According to the ECJ, "judicial review must, in any event, be able to cover the question whether those awards comply with the fundamental provisions that are a matter of EU public policy, which include Articles 101 and 102 TFEU" and that "such a requirement is particularly necessary when such an arbitration mechanism must be regarded as being, in practice, imposed by a person governed by private law, such as an international sports association, on another, such as an athlete". (ECJ, ISU, para. 193). The Swiss Federal Tribunal's review does not guarantee respect for EU public policy and the requirement to resolve disputes through CAS, in the absence of a review before national EU courts, is thus inconsistent with EU law. (ECJ, ISU, para.193-208, para 225).

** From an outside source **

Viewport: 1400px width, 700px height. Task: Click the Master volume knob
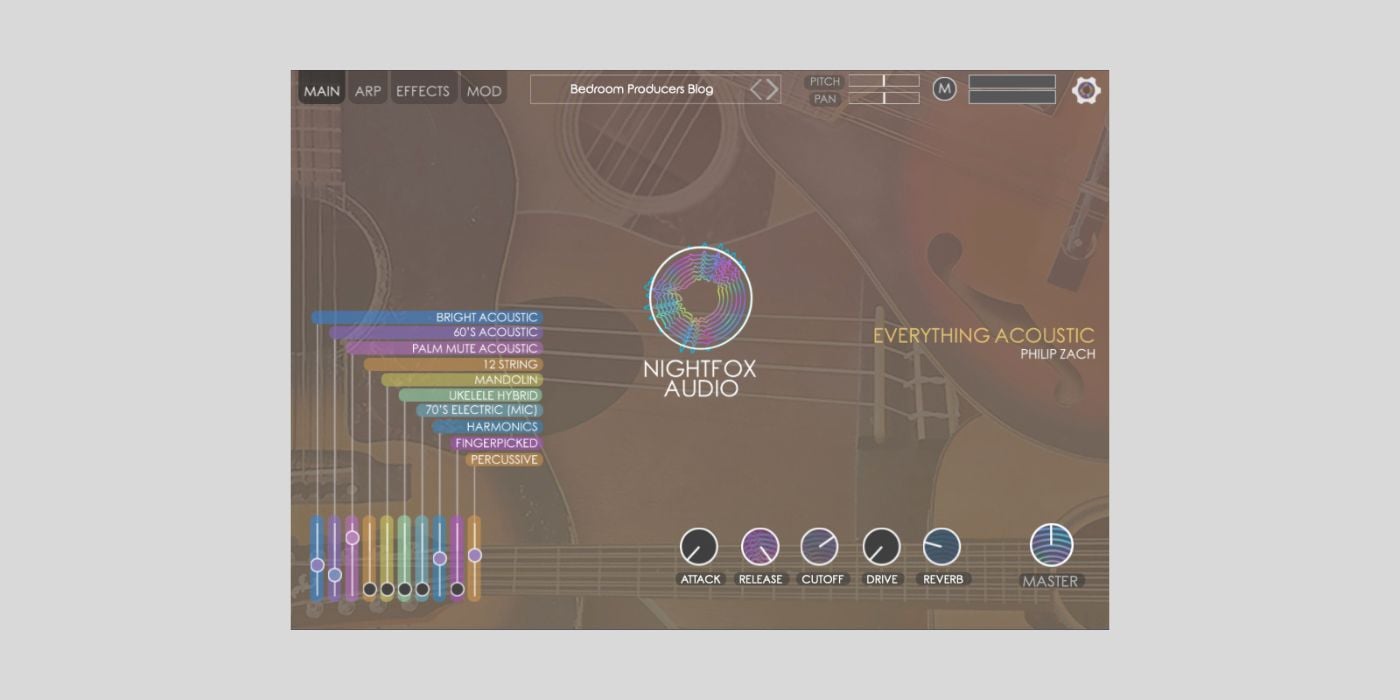coord(1051,545)
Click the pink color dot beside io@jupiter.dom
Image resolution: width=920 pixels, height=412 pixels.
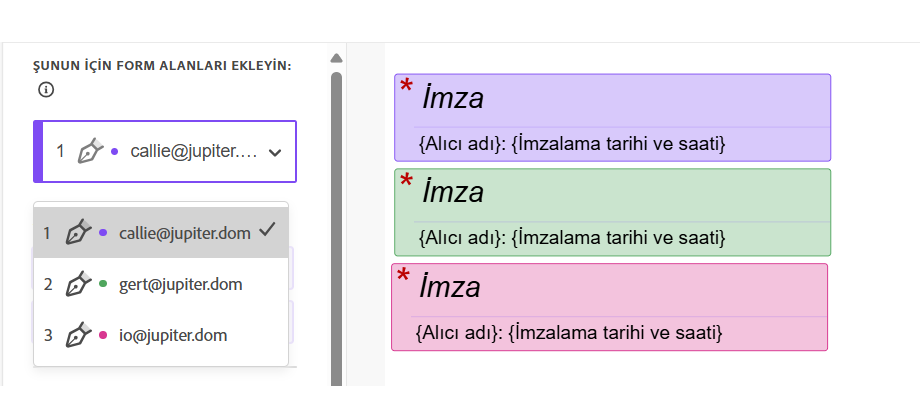tap(104, 336)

The ECJ thus confirmed the Commission's reasoning that the review of CAS decisions by the Swiss Federal Tribunal excluded the question of whether these decisions comply with the public order provisions of Articles 101 and 102 TFEU and that the Federal Tribunal, being a court outside the EU legal system, was not empowered to refer a question to the ECJ for a preliminary ruling.

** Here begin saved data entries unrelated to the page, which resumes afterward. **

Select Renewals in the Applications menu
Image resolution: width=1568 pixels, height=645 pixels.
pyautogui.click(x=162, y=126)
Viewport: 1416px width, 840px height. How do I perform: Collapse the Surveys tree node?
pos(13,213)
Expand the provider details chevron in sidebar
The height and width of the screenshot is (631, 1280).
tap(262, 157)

It found that CAS was not an arbitration mechanism that was capable of being regarded, on the one hand, as allowing effective compliance with the public policy provisions that EU law contains to be ensured and, on the other hand, as being compatible with the principles underlying the judicial architecture of the European Union.

By doing so, the ECJ did not take issue with the existence and operation of the CAS, but rather with the "legal immunity enjoyed by the ISU" in light of EU competition law.

It highlighted that those rules are at issue, in the present case, not to the extent that they subject the review at first instance of decisions issued by the ISU to the CAS as an arbitration body, but only to the extent that they subject the review of the arbitral awards made by the CAS and the last-instance review of decisions of the ISU to the Tribunal Fédéral (Federal Supreme Court), that is to say, a court of a third State.

It is not entirely clear what this ruling means for the mandatory CAS arbitration mechanism found in the statutes of many international sports federations. However, it seems to be clear that a domestic EU court confronted with a dispute involving the economic aspects of sport and potentially affecting EU competition law will not be prevented from adjudicating such disputes as a result of a CAS arbitration requirement.

Nikolas Hertel (White & Case, Associate, Geneva) has contributed to the development of this publication.

1 European Court of Justice, Request for a preliminary ruling in the proceedings European Superleague Company SL v Fédération internationale de football association (FIFA), Union of European Football Associations (UEFA), C-333/21, Judgment of 21 December 2023, available here.
2 European Court of Justice, International Skating Union v European Commission, C‑124/21 P, Judgment of 21 December 2023, available here.
3 European Court of Justice, Request for a preliminary ruling in the proceedings SA Royal Antwerp Football Club v Union royale belge des sociétés de football association ASBL (URBSFA), C‑680/21, Judgment of 21 December 2023, available here.